**EXCERPTED TEXT**
● ● ● ● ●
The season opener, which is the Terps’ first Big Ten game since spring 2019, is scheduled for 1 p.m. Saturday at Capital One Field. The action will air on BTN Plus.

Michigan Wolverines (0-0)

2020 Record: 4-3, 0-0 B1G

Head coach Kevin Conroy has been with the Wolverines the past three seasons. Prior to that, he served as Maryland’s defensive coordinator and associate head coach. With the Terps, Conroy managed to assemble some of the best defensive lineups in program history. Most notably, their 2017 championship team and the 2016 roster that featured five USILA All-Americans on the defense.

With Michigan, Conroy has struggled to recapture the success he initially found with the team his first year on the job. The Wolverines 5-2 home record and 8-6 overall record granted them a program best No. 17 ranking by USILA in 2018, but since then, Michigan has gone 8-12 under Conroy. However, a plethora of big-time recruits does show a lot of promise for Michigan’s future.

Players to know

Josh Zawada, sophomore attack, 6’1, 175, No. 49. Zawada is coming off an impressive freshman season that saw him tally a team-high 32 points and 16 assists. He led the country in points per game (4.57) and points as a freshman on his way to earn a College Crosse Freshman All-American nod. Zawada’s 16 assists also ranked No. 21 nationally and third in the Big Ten (2.29 per game).

Bryce Clay, junior attack, 6’0, 190 lbs, No. 3. Clay led the offense alongside Zawada, and the two made for an exciting duo. Clay led the team in shots with 55, totaled 22 goals and tied the Michigan record for goals in a game with six last season. Clay also earned a Big Ten Players to Watch designation by B1G Lax alongside Zawada and Avery Myers.
● ● ● ● ●
**EXTRACTED MATERIAL**

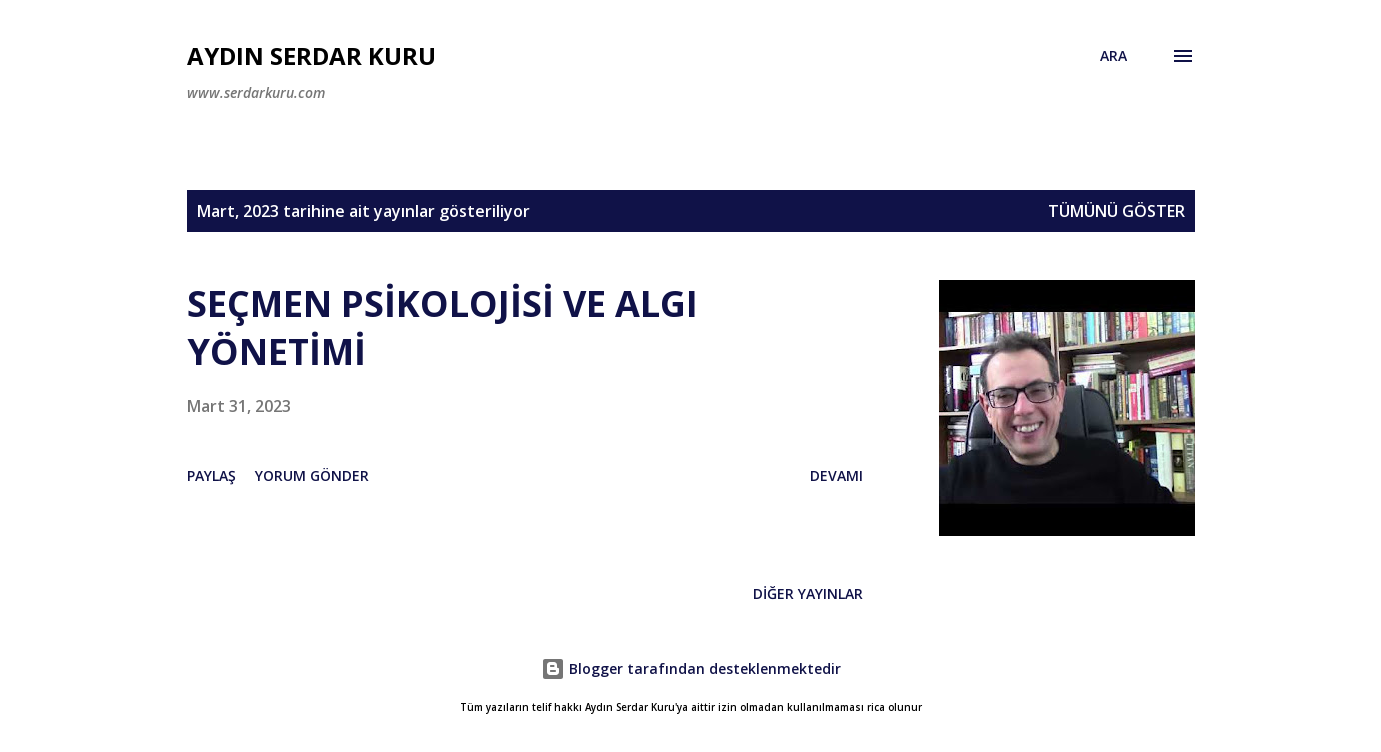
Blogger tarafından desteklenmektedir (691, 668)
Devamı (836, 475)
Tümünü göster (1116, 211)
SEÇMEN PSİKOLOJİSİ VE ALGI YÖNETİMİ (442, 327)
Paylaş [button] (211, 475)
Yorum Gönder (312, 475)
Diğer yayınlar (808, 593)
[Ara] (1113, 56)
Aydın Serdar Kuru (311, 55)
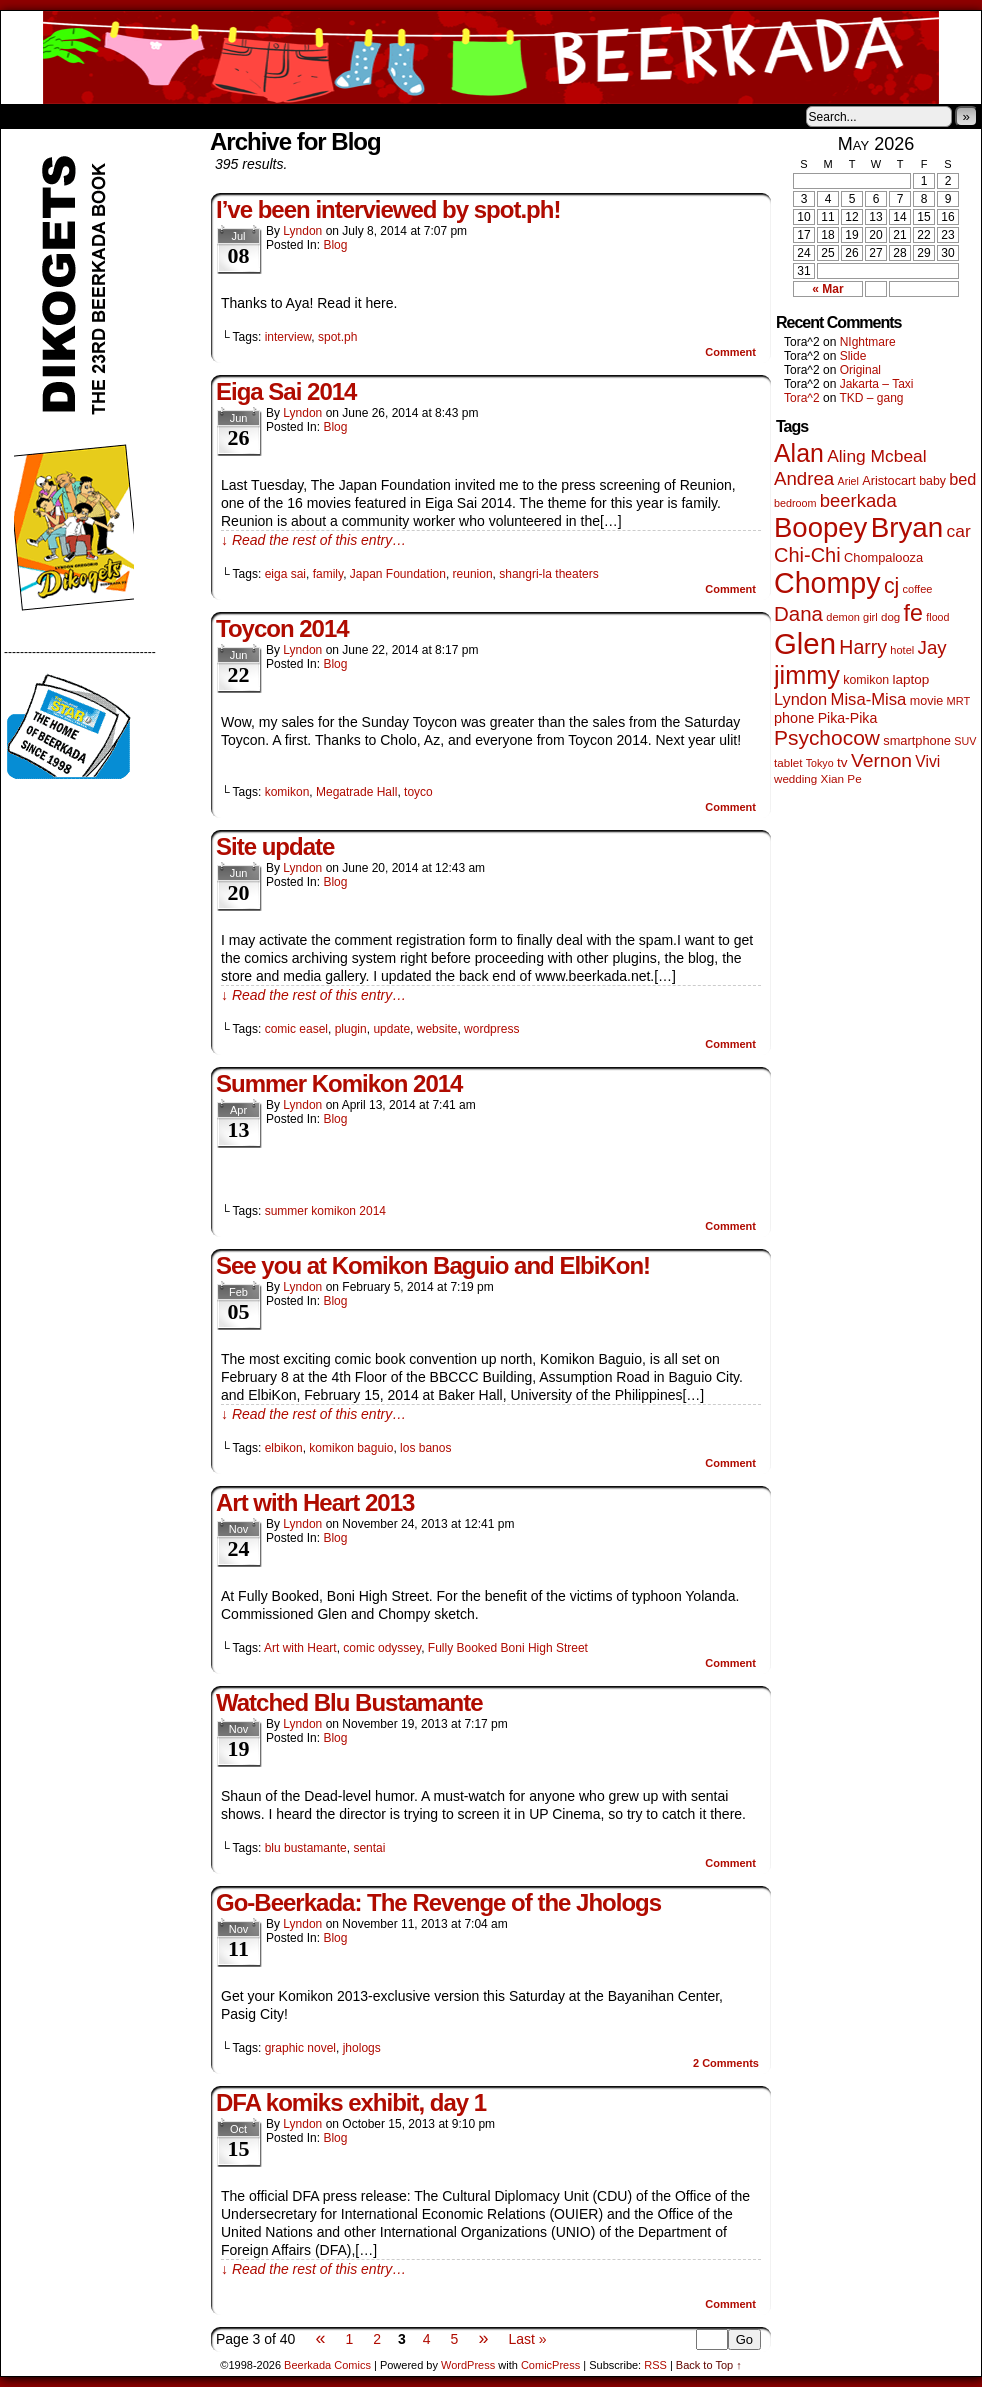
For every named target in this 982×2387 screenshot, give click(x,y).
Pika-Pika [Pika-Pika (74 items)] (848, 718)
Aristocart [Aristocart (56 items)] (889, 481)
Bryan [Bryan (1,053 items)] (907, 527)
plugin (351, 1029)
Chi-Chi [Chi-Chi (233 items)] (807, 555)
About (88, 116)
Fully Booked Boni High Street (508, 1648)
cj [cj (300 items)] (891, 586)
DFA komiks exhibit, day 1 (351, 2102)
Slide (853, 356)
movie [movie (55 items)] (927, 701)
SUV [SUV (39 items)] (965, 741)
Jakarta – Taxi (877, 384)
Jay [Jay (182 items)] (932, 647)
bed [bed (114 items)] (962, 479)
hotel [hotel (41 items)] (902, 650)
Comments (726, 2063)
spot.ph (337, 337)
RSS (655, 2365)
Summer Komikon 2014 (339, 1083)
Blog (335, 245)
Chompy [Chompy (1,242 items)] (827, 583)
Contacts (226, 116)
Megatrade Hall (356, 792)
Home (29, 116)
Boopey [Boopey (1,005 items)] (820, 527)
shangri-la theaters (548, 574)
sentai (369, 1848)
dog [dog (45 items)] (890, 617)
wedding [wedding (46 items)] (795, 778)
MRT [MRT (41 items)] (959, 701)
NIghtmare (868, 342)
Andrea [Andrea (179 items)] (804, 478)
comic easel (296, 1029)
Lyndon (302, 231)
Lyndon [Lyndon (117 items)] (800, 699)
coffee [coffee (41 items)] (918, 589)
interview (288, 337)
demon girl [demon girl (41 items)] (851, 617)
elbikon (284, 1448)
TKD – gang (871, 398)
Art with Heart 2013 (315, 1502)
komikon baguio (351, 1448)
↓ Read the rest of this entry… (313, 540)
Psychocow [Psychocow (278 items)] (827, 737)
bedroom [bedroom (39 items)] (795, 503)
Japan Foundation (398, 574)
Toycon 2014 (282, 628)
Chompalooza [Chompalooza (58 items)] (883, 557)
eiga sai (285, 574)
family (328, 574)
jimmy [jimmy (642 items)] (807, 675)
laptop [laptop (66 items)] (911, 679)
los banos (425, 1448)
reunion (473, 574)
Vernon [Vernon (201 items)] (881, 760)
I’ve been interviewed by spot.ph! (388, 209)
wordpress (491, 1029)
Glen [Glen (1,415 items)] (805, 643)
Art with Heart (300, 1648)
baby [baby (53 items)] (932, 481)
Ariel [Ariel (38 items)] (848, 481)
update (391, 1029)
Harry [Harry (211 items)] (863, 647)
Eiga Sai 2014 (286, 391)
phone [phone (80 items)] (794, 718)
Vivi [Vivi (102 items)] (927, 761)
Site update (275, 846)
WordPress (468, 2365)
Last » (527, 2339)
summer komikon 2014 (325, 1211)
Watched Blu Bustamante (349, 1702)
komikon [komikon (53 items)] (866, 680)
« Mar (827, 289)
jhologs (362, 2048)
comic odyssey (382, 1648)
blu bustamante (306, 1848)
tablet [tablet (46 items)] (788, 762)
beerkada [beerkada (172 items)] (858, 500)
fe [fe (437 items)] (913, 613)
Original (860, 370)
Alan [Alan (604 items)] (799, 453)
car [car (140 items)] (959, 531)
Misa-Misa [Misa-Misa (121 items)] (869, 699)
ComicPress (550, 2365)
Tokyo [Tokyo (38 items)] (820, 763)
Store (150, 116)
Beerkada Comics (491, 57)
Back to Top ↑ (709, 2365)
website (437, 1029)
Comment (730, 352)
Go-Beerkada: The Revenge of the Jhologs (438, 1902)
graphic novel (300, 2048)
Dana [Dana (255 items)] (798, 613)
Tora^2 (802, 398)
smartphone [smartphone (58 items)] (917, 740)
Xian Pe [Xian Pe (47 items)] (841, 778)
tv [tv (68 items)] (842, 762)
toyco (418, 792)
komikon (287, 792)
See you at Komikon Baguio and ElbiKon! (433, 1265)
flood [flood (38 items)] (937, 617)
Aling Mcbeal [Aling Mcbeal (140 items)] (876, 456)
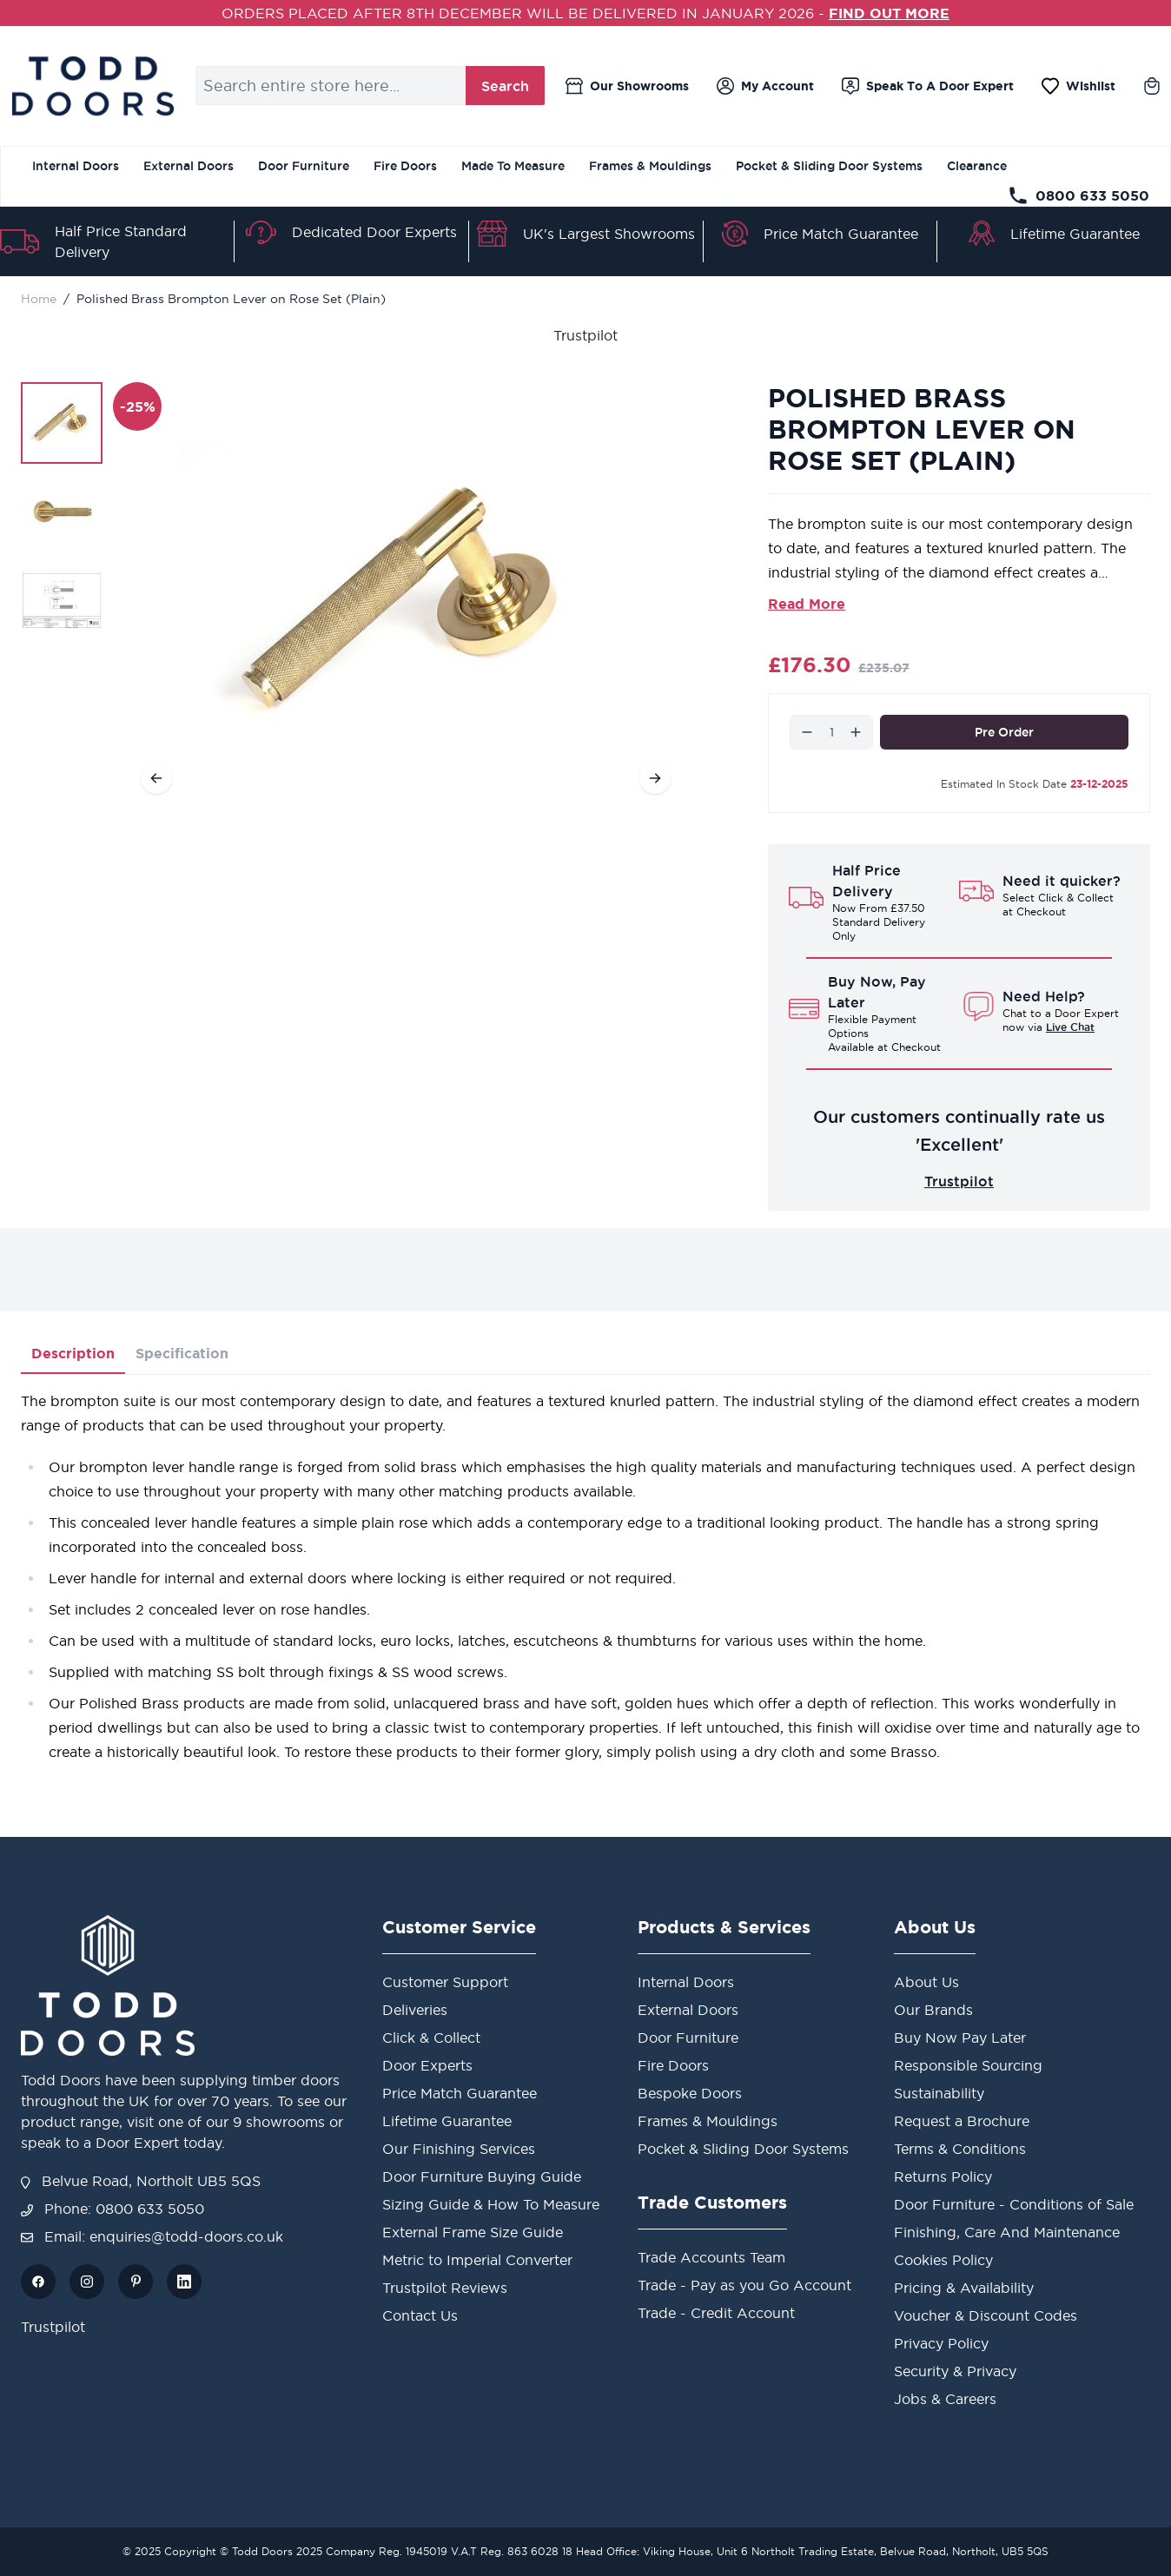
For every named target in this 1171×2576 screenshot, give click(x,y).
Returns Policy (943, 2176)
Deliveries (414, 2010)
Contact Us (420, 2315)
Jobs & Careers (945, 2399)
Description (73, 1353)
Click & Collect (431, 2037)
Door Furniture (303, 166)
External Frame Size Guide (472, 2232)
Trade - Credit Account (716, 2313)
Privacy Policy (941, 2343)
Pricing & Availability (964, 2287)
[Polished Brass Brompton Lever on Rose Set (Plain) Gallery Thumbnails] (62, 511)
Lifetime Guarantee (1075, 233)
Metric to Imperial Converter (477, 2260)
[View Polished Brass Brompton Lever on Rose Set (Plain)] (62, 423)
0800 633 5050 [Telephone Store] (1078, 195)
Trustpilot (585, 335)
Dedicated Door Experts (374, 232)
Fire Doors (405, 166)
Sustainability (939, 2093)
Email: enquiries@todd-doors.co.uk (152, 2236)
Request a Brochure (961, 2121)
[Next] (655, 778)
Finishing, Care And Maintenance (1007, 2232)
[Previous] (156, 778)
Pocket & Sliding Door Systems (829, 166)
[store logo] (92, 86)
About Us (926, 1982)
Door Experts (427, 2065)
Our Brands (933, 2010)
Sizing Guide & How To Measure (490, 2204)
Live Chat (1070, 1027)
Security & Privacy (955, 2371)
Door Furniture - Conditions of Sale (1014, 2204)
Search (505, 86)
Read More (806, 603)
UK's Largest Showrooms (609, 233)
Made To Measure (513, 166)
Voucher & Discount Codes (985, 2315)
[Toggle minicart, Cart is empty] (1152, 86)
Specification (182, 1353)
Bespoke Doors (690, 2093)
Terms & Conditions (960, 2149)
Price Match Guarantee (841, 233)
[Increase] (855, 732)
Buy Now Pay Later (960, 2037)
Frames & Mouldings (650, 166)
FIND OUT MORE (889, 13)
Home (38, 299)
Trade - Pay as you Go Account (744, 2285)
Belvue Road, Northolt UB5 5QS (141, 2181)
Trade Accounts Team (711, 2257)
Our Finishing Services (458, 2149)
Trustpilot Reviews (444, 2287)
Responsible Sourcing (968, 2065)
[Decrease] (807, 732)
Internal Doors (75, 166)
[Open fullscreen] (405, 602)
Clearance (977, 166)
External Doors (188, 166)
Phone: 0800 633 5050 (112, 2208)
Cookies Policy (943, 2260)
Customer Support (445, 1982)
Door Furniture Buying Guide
● ● ● ● ●
**LIST OF TASKS**
1. According to the lacrosse preview, where is the season opener scheduled to be played?
2. Please turn the paragraph of the lacrosse preview beginning "Josh Zawada, sophomore attack" into a short bulleted list that keeps its main facts.
3. Carry the lacrosse preview forward, writing what comes after its final sentence.

**RESULTS BY TASK**
1. Capital One Field.

2.
- Sophomore attack, 6'1, 175, No. 49
- Had an impressive freshman season, with a team-high 32 points and 16 assists
- Led the country in points per game (4.57) and in points as a freshman
- Earned a College Crosse Freshman All-American nod
- His 16 assists ranked No. 21 nationally and third in the Big Ten (2.29 per game)

3.
Alex Buckanavage, senior midfield, 5’9, 185 lbs, No. 42. On a relatively young team, Buckanavage provides much-needed upperclassman leadership along with consistent production. His efforts in his first three seasons have placed him fifth and third on the all-time goal and assist lists, respectively. Given his usual output, it’s likely he’ll have his sights on eclipsing both lists. Buckanavage was behind only Zawada in points and assists last season.

Strength

The front six. Similar to Maryland, Michigan features a roster that allows for a style of play that is almost entirely predicated on offense. Zawada, Buckanavage, Clay, along with Kevin Mack and Jake Bonomi averaged 13 goals per contest last year.

This season, the Wolverines add Myers, who spent all of last season injured, to a group that regularly had double-digit scoring outputs. Myers has compiled 53 points in his career and is returning to play after scoring 24 goals his junior year. With the top six healthy, the Wolverines shouldn’t have too much trouble finding the back of the net.

Weakness

The defense. With everything that makes Michigan promising and a true rising force in the Big Ten, defense is what truly holds it back. Much of the lack of success can be attributed to youth and inexperience.

Michigan’s defense, composed primarily of sophomores and freshmen, conceded 12 goals a game last season and was overly dependent on the offense to win games. The members of last year’s defense return this season with improved chemistry, but they have the lofty task of opening up their campaign against one of the best offenses in the nation.

Three things to watch

1. Can Maryland’s defense start strong? Maryland’s defense struggled early last year but began on an upward trend before the shutdown. Fortunately for the Terps, Michigan’s high-powered offense provides Maryland’s defense a perfect opportunity to gauge its ability to perform against a unified attack this season.

The quicker head coach John Tillman and defensive coordinator Jesse Bernhardt can construct a dependable defense with consistent pieces, the more formidable and balanced Maryland can be as the season goes on. It has to start early with Michigan.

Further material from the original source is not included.